Work request: Search the entries below for "машины". Report each line where it occurs.

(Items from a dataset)
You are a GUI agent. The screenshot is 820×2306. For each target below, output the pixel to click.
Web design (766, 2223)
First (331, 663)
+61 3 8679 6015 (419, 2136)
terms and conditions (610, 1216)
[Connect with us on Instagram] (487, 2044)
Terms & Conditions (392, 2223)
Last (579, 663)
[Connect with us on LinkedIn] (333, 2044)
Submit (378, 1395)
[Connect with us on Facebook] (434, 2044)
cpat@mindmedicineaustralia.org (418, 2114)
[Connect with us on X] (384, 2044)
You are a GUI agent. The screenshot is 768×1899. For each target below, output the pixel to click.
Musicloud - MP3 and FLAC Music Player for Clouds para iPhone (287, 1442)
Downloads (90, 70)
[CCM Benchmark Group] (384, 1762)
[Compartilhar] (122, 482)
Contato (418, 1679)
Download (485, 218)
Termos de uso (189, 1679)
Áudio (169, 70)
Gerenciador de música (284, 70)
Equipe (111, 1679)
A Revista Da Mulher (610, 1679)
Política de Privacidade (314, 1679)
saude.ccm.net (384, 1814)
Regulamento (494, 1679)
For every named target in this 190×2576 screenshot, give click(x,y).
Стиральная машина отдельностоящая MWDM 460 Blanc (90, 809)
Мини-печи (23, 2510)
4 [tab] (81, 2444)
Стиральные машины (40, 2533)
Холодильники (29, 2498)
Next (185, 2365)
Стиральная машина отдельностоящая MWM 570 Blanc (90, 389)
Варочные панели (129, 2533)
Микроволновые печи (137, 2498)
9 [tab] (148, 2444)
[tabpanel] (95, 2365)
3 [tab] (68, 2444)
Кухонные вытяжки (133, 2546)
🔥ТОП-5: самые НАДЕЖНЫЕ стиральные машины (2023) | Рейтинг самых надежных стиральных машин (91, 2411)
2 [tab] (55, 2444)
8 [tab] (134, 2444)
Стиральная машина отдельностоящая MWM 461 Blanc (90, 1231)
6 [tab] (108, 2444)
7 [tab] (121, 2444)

The completed task:
Стиральные машины (40, 2533)
🔥ТОП-5: самые НАДЕЖНЫЕ стиральные машины (2023) | Рейтинг самых надежных стиральных машин (91, 2411)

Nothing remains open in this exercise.